Editorial
Front Page - Friday, March 19, 2010
Miller & Martin attorney enjoying life in Chattanooga
David Laprad
Matthew Bell is an attorney with Miller & Martin in Chattanooga. His practice primarily involves corporate transactional work.
- David Laprad
Matthew Bell, an attorney with Miller & Martin in Chattanooga, has just two stories to tell, and although time and space separate them, they fit together like two pieces of a puzzle to describe why he enjoys working for the firm.
“At Wake Forest, the law school shared a building with the business school,” he says. “On my first day of class, the dean told us that if we wanted to make a lot of money, we were on the wrong side of the building.”
While that could be distressing for a new student of the law to hear, it didn’t phase Bell. Rather, after seeing the kind of work the attorneys did for a business Bell and an older brother had formed and operated for three years, he knew he was on the right track.
“Both of my parents were teachers, so I knew I didn’t want to be a teacher,” he says. “But having an undergraduate degree in English, I enjoyed reading, writing and analyzing materials, so I thought being a lawyer it would fit with what I believed were my strengths.”
As an experienced businessman, Bell also knew he wanted to do corporate transactional work, but he wasn’t sure that’s what he’d end up doing, since there are no guarantees a lawyer will find work in his preferred area. Then, while Bell was clerking at Miller & Martin, one of the lawyers at the firm told him the people with whom he practiced were more important than the kind of law he practiced.
“I’ve found that to be true,” he says. “I’ve had the benefit of practicing the kind of law I want to practice, but the reason I chose this firm was because of the people here. They exceed my hopes and expectations every day.”
Bell says Miller & Martin also has great clients, which “makes a huge difference.”
As Bell explains the three kinds of work he generally does at Miller & Martin, his voice takes on a more clinical tone, perhaps because he’s shifting from the things that steered him toward law to the day-to-day realities of practicing it. “I work on mergers and acquisitions, which usually involve small to mid-market manufacturing companies looking to make an acquisition or divest part of their operations,” he says. “I also work with small business start-ups, helping to get them formed and capitalized.
“The third thing I do is help those businesses with their ongoing operations, specifically with respect to their purchase and supply agreements, since a lot of the clients with which I work make or sell a good or service, and often want to form long-term relationships with their customers.”
While that might not sound as dramatic as Clarence Darrow defending John Scopes in the Monkey Trial, the work Bell does is important to his clients, in both good and bad economic times.

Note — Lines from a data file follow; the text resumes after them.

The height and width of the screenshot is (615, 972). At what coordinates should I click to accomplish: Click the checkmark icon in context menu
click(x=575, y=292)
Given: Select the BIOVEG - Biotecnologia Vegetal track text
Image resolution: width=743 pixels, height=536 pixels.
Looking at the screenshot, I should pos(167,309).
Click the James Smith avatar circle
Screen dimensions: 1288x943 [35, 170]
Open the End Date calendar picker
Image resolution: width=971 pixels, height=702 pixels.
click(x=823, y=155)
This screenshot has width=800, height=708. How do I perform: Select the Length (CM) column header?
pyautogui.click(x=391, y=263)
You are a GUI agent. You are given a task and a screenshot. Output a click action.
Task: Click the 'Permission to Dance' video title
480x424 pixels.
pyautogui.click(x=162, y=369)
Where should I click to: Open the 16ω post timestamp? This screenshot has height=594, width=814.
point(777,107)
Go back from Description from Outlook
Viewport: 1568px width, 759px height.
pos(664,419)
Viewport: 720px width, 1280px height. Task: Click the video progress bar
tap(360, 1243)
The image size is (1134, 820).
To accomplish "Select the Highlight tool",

“Our goal (in the corporate division of) Miller & Martin has always been to add value to our client’s business,” he says. “We didn’t have to turn that on when the economy started to go downhill; it’s what we do. So we’re positioned to help our clients with whatever struggles they’re facing today.”
Bell says he finds the work he does professionally satisfying.
“I enjoy the corroboration I’m able to have with opposing counsel on a transaction or while negotiating a contract,” he says. “And even though I have a background in small business, I learn new things about my clients and different kinds of transactions every day. No two are the same. That makes my work both challenging and interesting.”
Bell, a native of New England, has also found living and working in Chattanooga to be personally gratifying. He grew up in Vermont, attended undergraduate school and met the woman who would become his wife at Wheaton, then got married and started a third-party medical billing business with his brother.
“At that point, I wasn’t sure what I wanted to do, so I took a stab at running a business,” he says. “In many states, school districts provide health services, such as speech therapy, to children of families on Medicaid. Those schools can be reimbursed for providing some of those services. We learned about it through our father, who was a school superintendent in New Hampshire.”
Bell and his brother ran their business for three years and then sold it. At that point, he went to law school and his brother went to business school.
After law school, Bell accepted an offer to work in the corporate division at Miller & Martin. His reasons for moving to Chattanooga extended beyond gainful employment, however, as his wife grew up on Signal Mountain and still had family there. The Bells and their two sons – Luke, 4, and James, 1 – now live on Signal Mountain as well. Although Bell misses deep snow and winter sports, he says he likes life in Southeast Tennessee.
“It reminds me of New England,” he says. “We have a lot of mountains around here, and I grew up in the mountains. I also grew up in a small town similar to this one. I’m glad this is where I’m raising my family.”
While Bell’s work at Miller & Martin keeps him busy, he does make time for his wife and kids. He also enjoys running, sits on the board of a local Boy Scouts council and is a deacon at the First Presbyterian Church of Chattanooga.
Bell has made a good life for himself and his family in Chattanooga. Moreover, he’s so content at work, he’s never tempted to call his brother, who lives in Washington D.C., to suggest they go into business together again. He does, however, appear to be a little concerned about his lack of stories.
He doesn’t need to be. Bell is part of the good legal stock of which the Chattanooga Bar is made, and that’s what Miller & Martin, his clients, his family and the city need from him right now. The stories will come over time.